● Dataset records
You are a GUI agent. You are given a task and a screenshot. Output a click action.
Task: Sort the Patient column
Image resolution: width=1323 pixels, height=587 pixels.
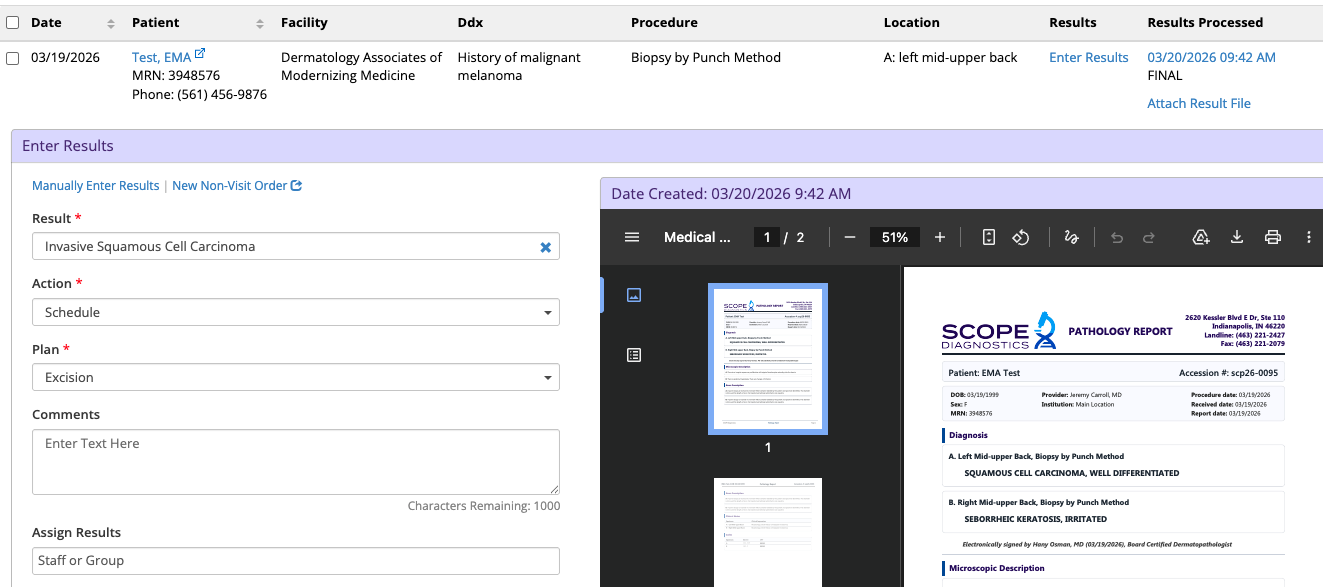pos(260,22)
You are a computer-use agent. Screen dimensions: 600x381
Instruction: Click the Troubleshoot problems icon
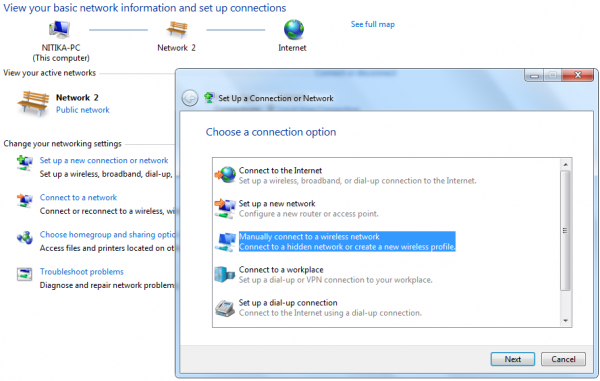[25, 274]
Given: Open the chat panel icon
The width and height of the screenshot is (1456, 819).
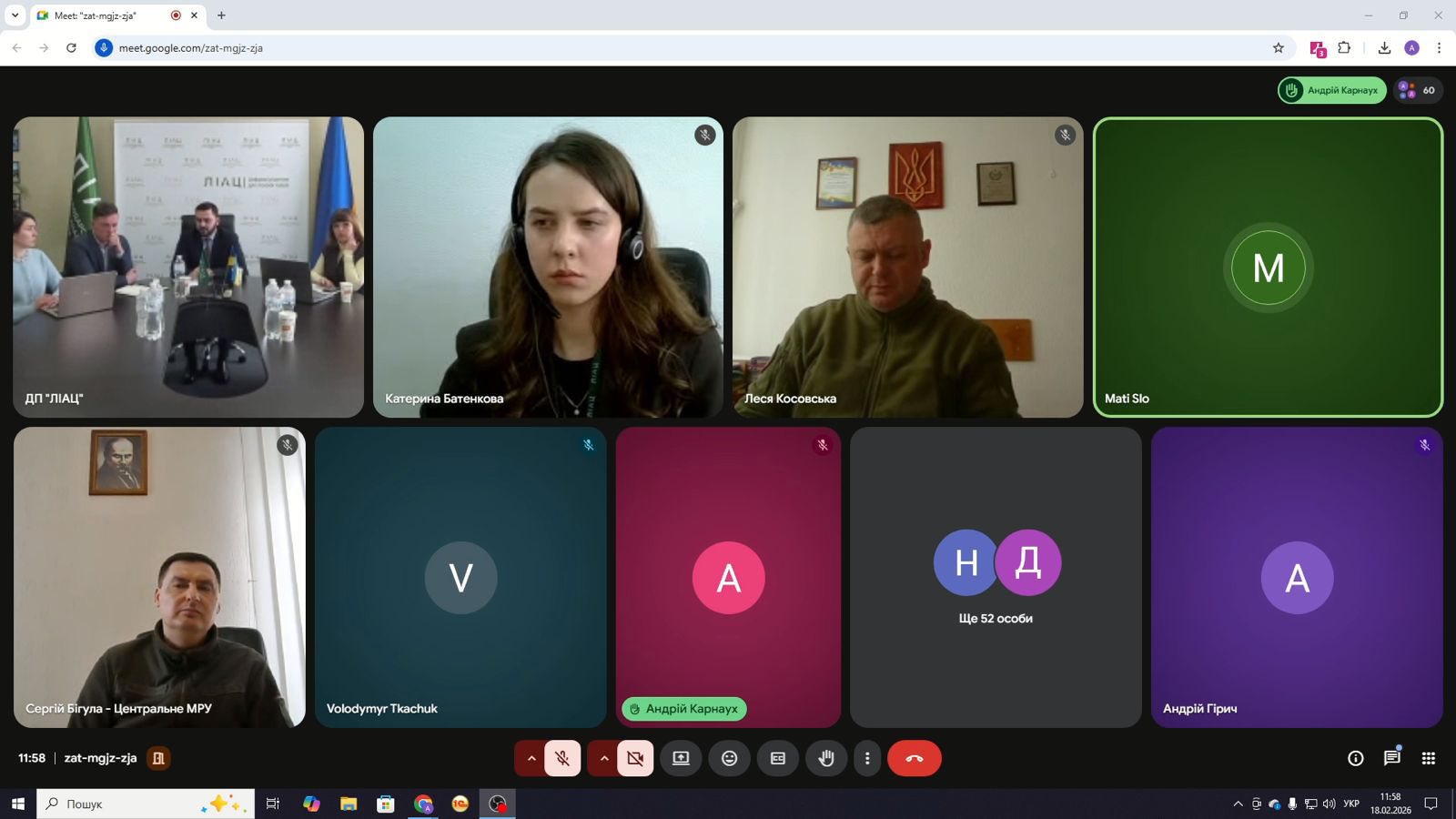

● Work order
Only the text of the listing should be returned, exactly and in full; no image goes into the copy.

● Completed task
You are a GUI agent. You are given a task and a screenshot. Output a click action.
Task: Sort the Patient column
Image resolution: width=1323 pixels, height=587 pixels.
pos(260,22)
You are a computer-use agent. Screen dimensions: 600x381
Instruction: Click the Troubleshoot problems icon
[25, 274]
Given: Open the chat panel icon
The width and height of the screenshot is (1456, 819).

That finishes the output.